§ **EXCERPT PROVIDED**

######

Legalize marijuana? Let’s not move so fast, (new) Governor
Gov.-Elect Phil Murphy has some big ideas on raising taxes, raising the minimum wage, increase spending and fighting President Trump. One of his ideas that he campaigned on, an idea that certainly got some positive traction among younger voters, was legalizing marijuana.
He doesn't want to stop at decriminalization; he wants it legal across the board. My guess from listening to him campaign and, judging by the Democratic majority in the Assembly and New Jersey Senate, is he thought this would be an easy one. He probably didn't expect a swift response from someone in his camp like Sen. Ron Rice voicing his concerns. Then there's the fierce opposition voiced by Republican Sen. Joe Pennachio, pointing out some very sensible facts that would cause anyone in New Jersey to take a pause regarding the issue.
Murphy started his campaign talking about legal pot in terms of revenue, even adding a projected $300 million tax windfall from the move to his $1.3 billion promised tax hike. But according to stats in Colorado, the revenue from the experiment is far lower than what would be needed in New Jersey.
Then there's the issue of the spike in traffic accidents and hospitalizations directly related to marijuana use. Traffic fatalities related to marijuana in Colorado are up 48 percent since legalization. All of this increases the cost of emergency services and law enforcement, and these costs may far outweigh even the highest projection of revenue.

######

§ **WORK TASK 1**
Print the passage of the marijuana commentary starting with "Murphy started his" and going on through "in New Jersey.".
§ **WORK TASK 2**
According to the marijuana commentary, by what percentage have marijuana-related traffic fatalities in Colorado risen since legalization?
§ **WORK TASK 3**
State whether each statement agrees with the marijuana commentary, answering yes or no and quoting the deciding words: (a) Murphy tied a projected $300 million tax windfall from legal pot to his promised tax hike. (b) Murphy wants to stop at decriminalization. (c) Joe Pennachio is a Democratic senator.

§ **ENTRIES PROVIDED**
######

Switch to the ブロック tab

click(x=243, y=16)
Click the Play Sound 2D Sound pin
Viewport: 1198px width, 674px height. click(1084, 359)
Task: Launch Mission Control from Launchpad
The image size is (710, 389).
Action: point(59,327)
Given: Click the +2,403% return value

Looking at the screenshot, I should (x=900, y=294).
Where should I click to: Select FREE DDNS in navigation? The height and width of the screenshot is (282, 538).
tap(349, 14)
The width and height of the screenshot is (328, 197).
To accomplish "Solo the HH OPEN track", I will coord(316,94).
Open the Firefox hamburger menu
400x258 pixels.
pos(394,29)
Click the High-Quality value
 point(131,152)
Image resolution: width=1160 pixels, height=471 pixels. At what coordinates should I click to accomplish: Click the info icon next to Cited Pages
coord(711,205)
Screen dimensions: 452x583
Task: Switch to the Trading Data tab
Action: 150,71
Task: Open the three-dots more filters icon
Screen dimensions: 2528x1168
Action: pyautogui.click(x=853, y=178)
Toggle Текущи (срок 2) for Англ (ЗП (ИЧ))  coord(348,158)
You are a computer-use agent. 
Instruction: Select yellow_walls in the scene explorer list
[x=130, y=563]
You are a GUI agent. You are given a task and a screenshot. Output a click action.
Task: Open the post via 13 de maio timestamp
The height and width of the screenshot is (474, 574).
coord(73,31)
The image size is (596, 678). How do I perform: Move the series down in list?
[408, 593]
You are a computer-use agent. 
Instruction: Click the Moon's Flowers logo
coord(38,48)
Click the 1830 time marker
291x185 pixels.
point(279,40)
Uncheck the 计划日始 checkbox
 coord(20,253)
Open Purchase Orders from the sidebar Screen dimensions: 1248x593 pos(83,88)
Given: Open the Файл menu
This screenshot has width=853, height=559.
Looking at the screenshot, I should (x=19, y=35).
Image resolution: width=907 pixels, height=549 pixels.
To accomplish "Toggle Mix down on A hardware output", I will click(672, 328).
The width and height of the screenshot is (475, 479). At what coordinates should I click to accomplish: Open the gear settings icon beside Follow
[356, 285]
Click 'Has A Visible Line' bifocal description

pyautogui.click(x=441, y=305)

######

§ **SOLUTION 1**
Murphy started his campaign talking about legal pot in terms of revenue, even adding a projected $300 million tax windfall from the move to his $1.3 billion promised tax hike. But according to stats in Colorado, the revenue from the experiment is far lower than what would be needed in New Jersey.

§ **SOLUTION 2**
48 percent

§ **SOLUTION 3**
(a) Yes: "even adding a projected $300 million tax windfall from the move to his $1.3 billion promised tax hike"
(b) No: "He doesn't want to stop at decriminalization; he wants it legal across the board."
(c) No: "the fierce opposition voiced by Republican Sen. Joe Pennachio"